ー公益財団法人中津万象園保勝会評議員 真鍋有紀子さん
日頃は富士建設株式会社で代表をしております。中津万象園は1998年から事務局で働いていました。2006年にメセナアワードを受賞しましたが、その時に中津万象園について、庭の歴史やここでお殿様が何をやっていたのか全然知りませんでした。そこから自分で調べるようになり、情報発信もするようになって、現在に至ります。
ーお庭さん 堀口剛宏さん
入社して24年目で、仕事内容としては庭の管理で、剪定や予防など、一年を通して行っています。
ーお庭さん 渡邉武司さん
2005年に入社しました。仕事内容としては庭園の管理、松の剪定、今の時期ですと虫の予防などをしています。
庭の管理
―日々管理されている中で、一番の悩みは何ですか?
ー堀口さん
天候によって、予防や剪定の時期が変わってくることです。去年と同じかなと思ったら、虫に食われていたりするので、苦労があります。
ー渡邊さん
木の特長はいろいろありますが、私が中津万象園に入ってからよく思うのが、もう少し水がきれいであればどれほどいいだろうかということです。池のきれいな庭園は涼しさを感じますが、中津万象園は濁っているので、そのあたりが何とかなればいいのにとは思います。
―池の水が濁る原因は?
ー渡邊さん
松などの葉っぱが池に落ちて底に溜まり、ヘドロができるのが原因として考えられます。長靴を履いて池の中を歩いてみたら膝まで埋まるようなときもあり、井戸水を入れてはいるのですが、汚れの方が強いですね。
ー堀口さん
水を入れるところと、排水の距離が近すぎて水の流れができないので、流れが作ることができればもっときれいになるのかなとは思っています。
大名庭園の使い道
大名庭園とは、江戸幕府政権下の江戸時代に、各藩の大名が江戸や地元で築造した庭園です。

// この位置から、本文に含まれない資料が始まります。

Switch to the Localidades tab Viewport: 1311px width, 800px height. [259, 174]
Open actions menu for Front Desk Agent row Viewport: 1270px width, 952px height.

―丸亀市の今の観光資源の一つになっていると思うのですが、真鍋さんが思う、大名庭園を守る意味とは?
ー真鍋さん
日本には50ほど大名庭園があるのですが、この20年で2つ無くなっています。今回このイベントをするにあたり、色々な人と「中津万象園を残す意味があるか」という話し合いをしました。しかし、それに対して、「ない」という回答が多かったことにショックを受けました。庭ってものすごい面積がありますし、とても維持費用がかかります。どうしても使い道が使う人と相対する関係になり、その関係が成り立たなくなってしまったときにお庭っていらないものになってしまうのです。
「いらない」という選択も当然あると思うのですが、訪れてくれる人が庭園を使いこなしていくのも、面白いんじゃない?と思っています。
―今までで、こんな使い方あるんだ!というような使い方はありますか?
ー真鍋さん
コスプレです。お茶席やお庭にとても喜んでいただきました。また、外国人のインターンの教育訓練の一つとして、日本の文化、お茶席でお茶体験してもらうのも、ひとつ新しい方向性だなと思っています。
―ずばり、タイトルにある伝えたい庭のコトとは何でしょう?
ー真鍋さん
庭は生き物なので、どんどん変化していく。その早い変化に合わせて、色々と手を打っていかなければならない、それが美術品や建造物などの文化財とは違う苦労なんだよということを伝えたいです。
庭師のことをお庭さんというのですが、”庭は生き物”というのが一番です。庭は生き物で、だからこそ課題も魅力もあります。今の時代に即した使い方を見つけていきたいと考えています。インスタの写真撮り方など、私たちが得意ではないこともあるので、多くの人が巻き込まれていただき、いろんな楽しみ方を見つけてもらいたいと思っています。
―最後に中津万象園のオススメポイントはありますか?
ー渡邊さん
香川県の人でも、中津万象園に訪れたことのない人もいると思います。1年に1度、10月8日にお月見が開催されます。ライトアップをした夜の中津万象園に入れるのはこの日しかないので、また昼とは違った景色が見ることができます。
ー堀口さん
ゴールデンウイークの時期はツツジなどのお花が池の周りに咲き、年間を通して一番彩りが派手な時期ではないかと思います。また、鳥居回廊は、結婚式の前撮りなどに向いていると思います。
【編集部より】
トークイベントと同時に、インスタライブも配信され、多くの方に中津万象園について知っていただける機会となったのではないでしょうか。ふらっと立ち寄り、お食事や美術館で芸術鑑賞、お庭で散歩などをしてみるのもいいですね。